Validate OpenShift objects defined in yaml before actually applying or executing it

Question

I have a OpenShift template in template.yaml file which includes following objects - deployment-config, pod, service and route. I am using the following command to execute the yaml:

oc process -f template.yml | oc apply -f -

I want to perform following validations before I actually apply/execute the yaml:

1. YAML syntax validation - if there are any issues with the YAML syntax.
2. OpenShift schema validation - to check if the object definition abides by the OpenShift object schema.

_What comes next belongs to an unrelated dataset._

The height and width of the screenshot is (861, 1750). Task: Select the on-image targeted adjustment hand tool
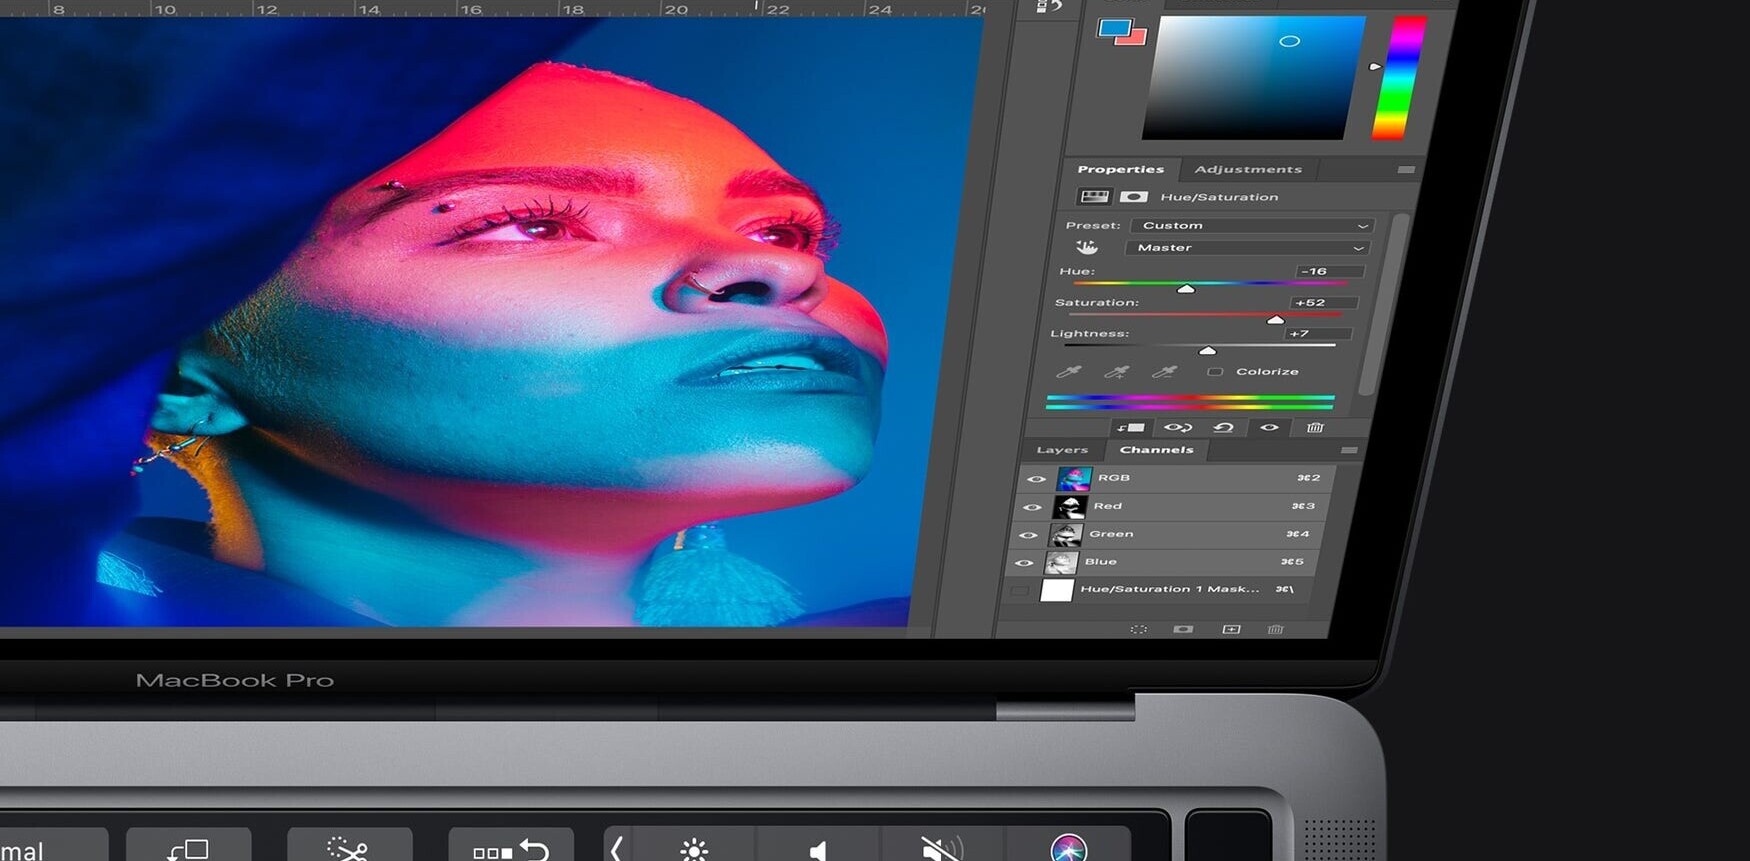click(1087, 247)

It seems that the command 'oc process' is doing following checking:

1. Basic YAML syntax validation
2. Template object schema validation

How to perform schema validation of other objects (e.g. deployment-config, service, pod, etc.) that are defined in template.yaml?

Answer 1

This is now possible with the OpenShift client (and on Kubernetes in general), e.g.

$ oc login
Username: john.doe
Password: 
Login successful.

$ oc apply -f openshift/template-app.yaml --dry-run
template "foobar-app" created (dry run)

It's also possible to process the template locally, thus you can avoid sending it to the server first, e.g.

$ oc process -f openshift/template-app.yaml --local -p APP_NAME=foo | oc apply --dry-run --validate -f -
deploymentconfig "foo" created (dry run)
service "foo" created (dry run)

Also note the --validate option I'm using for schema validation. Unfortunately, you still have to log in for the apply command to work (there's no --local option for apply).

Oddly, this feature is not described in the CLI documentation, however it's mentioned on the help screen:

$ oc apply --help
Apply a configuration to a resource by filename or stdin.

JSON and YAML formats are accepted.

Usage:
  oc apply -f FILENAME [options]

...

Options:
      ...
      --dry-run=false: If true, only print the object that would be sent, without sending it.
      ...
      --validate=false: If true, use a schema to validate the input before sending it

Use "oc <command> --help" for more information about a given command.
Use "oc options" for a list of global command-line options (applies to all commands).

Answer 2

I'm having the same issue with cryptic errors coming back from the oc process command.

However if you go into the Openshift Console and use the "Add to Project" link at the top of the console, choose the "Import YAML / JSON" option and import your YAML/JSON that way you get slightly more useful errors.